We have a new litter of Colorado Mountain Dogs available for reservation. Puppies are 3 weeks old and can go home at 8 weeks. All our puppies are actually raised out in the barn, and are well started before going to their new homes. We expose them to all sorts of livestock, including horses, cattle, chickens, ducks, turkeys, rabbits, and goats. All pups are given a veterinary health/pre-purchase exam and first shots. We also offer extra training options. For more information about the Colorado Mountain Dog breed, pricing, and training options, please visit our website:

www.redgatefarmllc.com/livestock_guardian_dogs 

You can also view our Facebook page for more photos and updated information.

www.facebook.com/redgatellc


----------



## RichNC (Aug 22, 2014)

Beautiful dogs, but it is sale not sell.


----------



## redgate (Sep 18, 2008)

Thanks for the tip.
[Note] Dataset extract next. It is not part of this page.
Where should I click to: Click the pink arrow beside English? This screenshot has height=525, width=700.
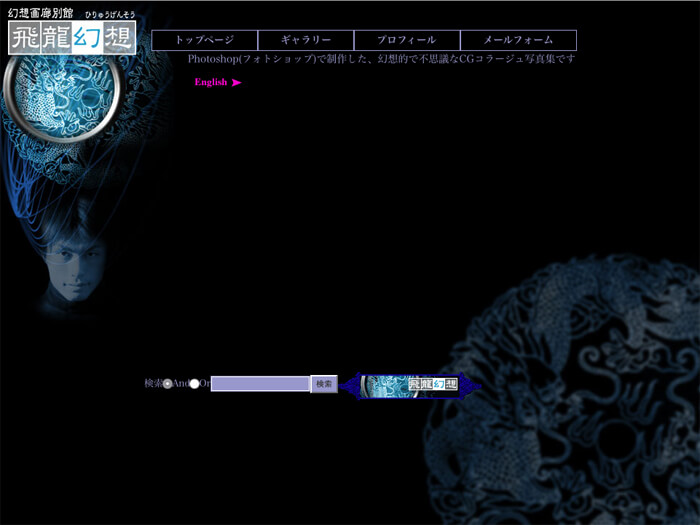click(236, 83)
Unfortunately, I missed that in the proof, and I can't change it now. I can only edit the main part. If there is a way to change the title, let me know!


----------



## po boy (Jul 12, 2010)

redgate said:


> Thanks for the tip. Unfortunately, I missed that in the proof, and I can't change it now. I can only edit the main part. If there is a way to change the title, let me know!


Nice looking dogs.

Click edit and then click Go advanced to edit the title.


----------



## redgate (Sep 18, 2008)

Done! Thanks!


----------



## obleo+6 (Jul 21, 2008)

RichNC said:


> Beautiful dogs, but it is sale not sell.


Here in the Ozarks, that is exactly how people talk if they have something "for sell". They've talked that way all their lives...ever not wanted to "staub your tractor tire out in the field while mowing"? And let's not forget: I've known Johnnie since he was 7 yar old". Yep, it's just "their language". So Redgate, I totally understand what you're saying  and love it.
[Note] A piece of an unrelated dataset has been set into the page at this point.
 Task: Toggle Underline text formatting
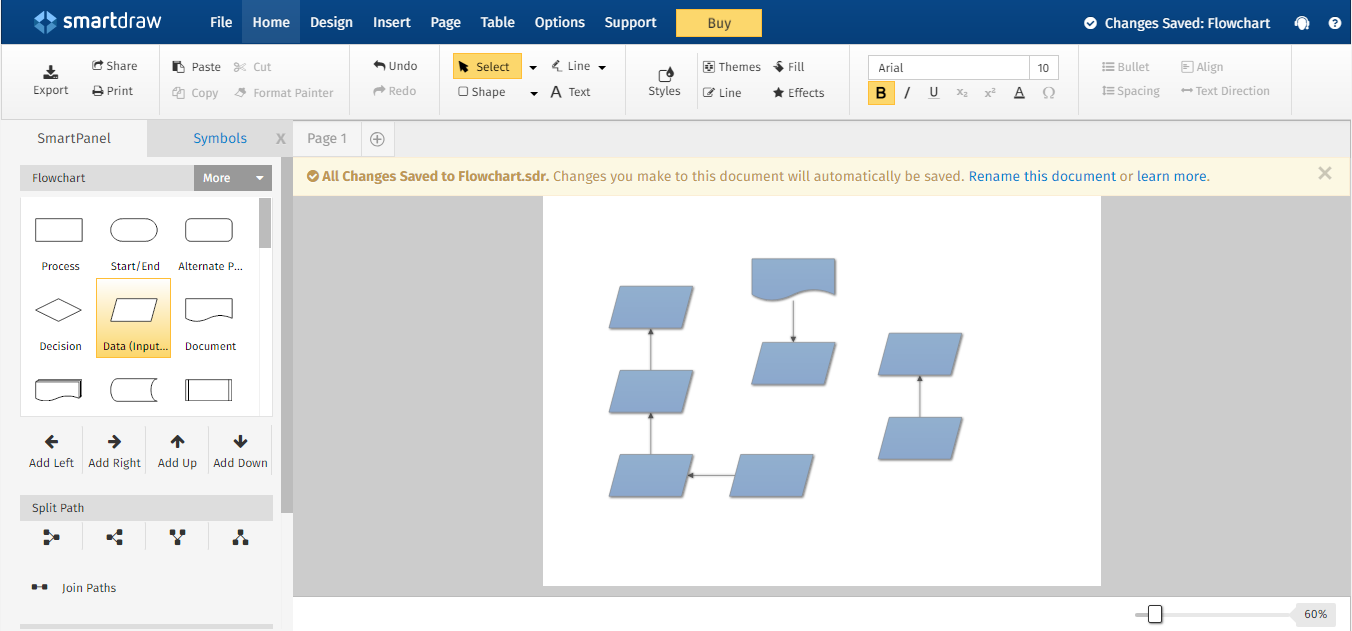click(x=934, y=93)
Now, back to the puppies...while training with the dogs, is there a hotel or motel that can be had in your vicinity for the duration of the training and approx how long is the "hands-on" training?

Beautiful pups!


----------



## Bellyman (Jul 6, 2013)

They are beautiful dogs.

If I might ask a question, do they do well at "staying home"? I have known of large guard dogs that have a tendency to keep trying to expand their territory and that can be problematic with a neighbor who doesn't want your dog on their property. 

Just wondered whether that's an issue to be dealt with or whether it's pretty much a non-issue.

Thanks!


----------



## redgate (Sep 18, 2008)

I'm sorry for the delay. The pups sold right away, and I forgot all about this post. 
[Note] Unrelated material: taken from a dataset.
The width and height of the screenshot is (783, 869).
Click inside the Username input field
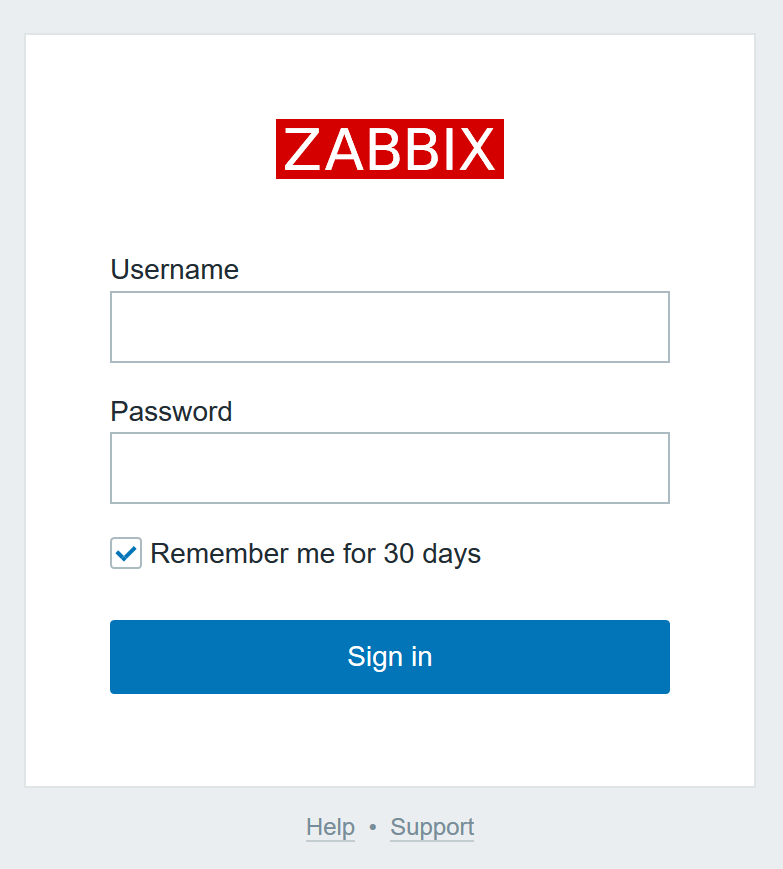(389, 327)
As far as roaming, though, we have only had one dog do that. We have talked to many other LGD users and breeders, and it really seems to be like ANY breed of dog....some roam, some don't. You can significantly reduce the chance of roaming by proper boundary training early on. Our dogs could easily escape if they wanted, but we taught them early not to dig or go under, and the learned to respect our fence line. For years, I've had a section of fence that had a tree laying over it. It was only about 18 inches at it's highest, and no dog ever went over it. (Irrelevant, but I'm getting a new fence line this year! YAY!!) They are content here and know this is their area to protect. On the occasion my kids leave a gate open, they might wander down in the woods for a bit, but then I find them on my front porch. Just the other night, my husband left a gate open. A neighbor called to report ALL our goats and dogs were running in the street. By the time we jumped in the car and got there, the goats were begging to get back in (the gate had swung shut), and while we didn't see the dogs at first, I am convinced they help keep the goats nearby. By the time we got the goats put away, there were the dogs pacing outside the fence wanting in with the goats. 

Hope that gives you a better idea. I'm sure it helps that we breed selectively for dogs content to stay with the stock. I wouldn't keep a roamer, but I honestly haven't dealt with it since I nip it in the bud early on.


----------